Have you tried messing with the sub-woofer bass contour controls? Mine are 4.5ft from the front wall but I still need a sizeable bass cut to avoid overwhelming the room. :)

The added benefit is that it stops the spikes and panel bolts from vibrating loose! ;^) :D


I think it’s a given that you probably visit the MLC website but if you do there will be plenty of good advice there as well.

Good luck!

I can also add my praise for the KAB Rumble filter.  I had a horrible time with my McIntosh turntable thumping on certain LP's.   The KAB Rumble filter totally eliminated the problem and made all of my LP's sound better.
Where is turntable placed?
When placed in corner I had rumble.
Mid wall no rumble.
Bass builds up in corners.
hi 
your answer is a pair of Townshend Audio Seismic Podiums please check out for sale on audiogon the seller can provide any size to order at discount prices. All you need is your speakers footprint and weight for the correct size and load cells you will be gobsmacked i will add some links to reviews over here in the UK they are definitely the answer unless your equipment is faulty.
Check out Townshend Audio Website for reviews, i use the big Sound lab Dynastats i could never get the bass right until i put them on the Seismic Podiums the results are jaw dropping , you can buy from audiogon for sale pages good luck you will not have any further bass problems and you will hear your speakers like never before.
I agree with Mofimadness and a few others that you may be dealing with "acoustical  feedback".  I had the same issue in a console. My turntable was producing a lot of hum when using my turntable and turning the volume anywhere past 11:00. I ended up getting an amazing isolation platform from  Symposium called the ISO Segue! It solved the problem immediately- quiet as a mouse!
Even though my turntable was on a wall bracketed shelf, I still got air-bourne feedback. The woofers, especially my subwoofers, would be oscillating, and I also saw my tonearm bouncing up and down -- not out of the groove, but it was pretty peculiar to watch.
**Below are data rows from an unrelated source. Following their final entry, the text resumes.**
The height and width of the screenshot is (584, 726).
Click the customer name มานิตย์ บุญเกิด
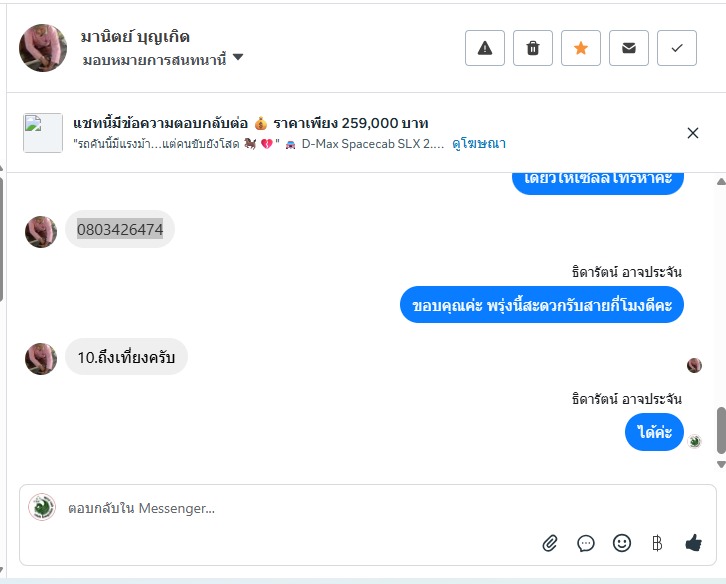135,38
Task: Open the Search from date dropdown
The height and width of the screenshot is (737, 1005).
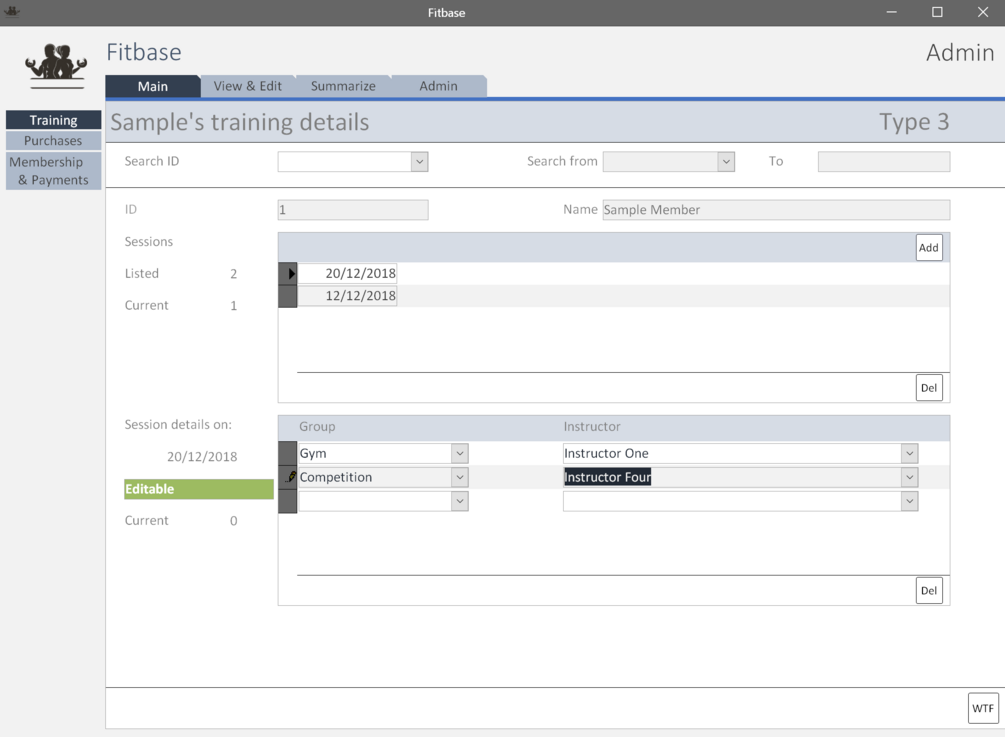Action: pyautogui.click(x=724, y=161)
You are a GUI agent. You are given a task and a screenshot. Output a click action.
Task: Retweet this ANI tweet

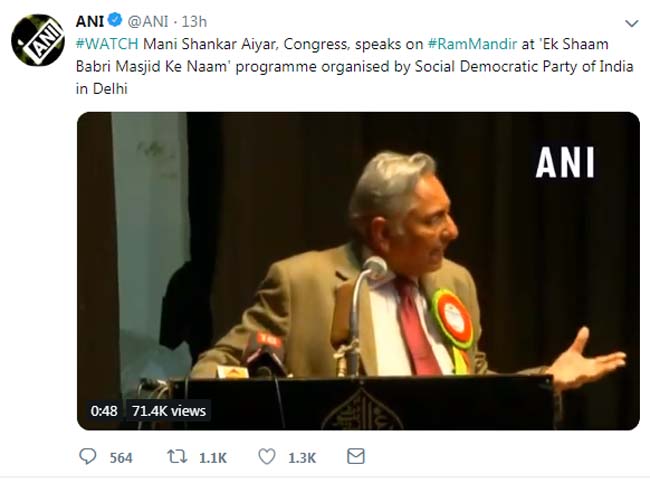pos(178,457)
I used a KAB rumble filter, added more methods of isolation under the turntable, even between the wall bracket and the wall itself. The only other thing that comes to mind is isolating your turntable in another room, but then you would have to get up everytime to tend to it.

Best to you in your rumble and feedback endeavors -- hope you can solve your problem.
Mains,
Townsend's research looks pretty convincing. £1400 asking price does take the breath away :O
While I was browsing the Townsend I happened to notice someone with a pair of Montis was actually using Podiums to solve the OPs problem!
It looks somewhat floppy. I'm not sure I'd risk tall speakers on it.
Nevertheless they claim good results which seem to be backed up.
I would look at my tonearm alignment.  If the VTA is off, you'll get overwhelming bass.  Assuming you have a VPI unipoint arm, they are very good, but very difficult to set up.  Look at the arm as you track a record and see how it looks.  Make sure the azimuth is set correctly, the stylus is 90 degrees in the groove (cartridge isn't 'listing' to one side).  Look at the base of the tonearm and make sure that is balanced perfectly and not listing as well.   It should appear as its floating, not dragging.
It has been a while since I had to deal with issues like you describe but, as one other poster suggests, this sounds like it could be a feed back issue of some sort since you may be unknowingly producing frequencies with this recording that are somewhat distinct from other recordings. I would also try changing slightly the direction of one or more or your speakers as a way of seeking to diagnose and fix the problem.
My apologies Krelldog. I didn't realise that you'd already tried negative values. Doh!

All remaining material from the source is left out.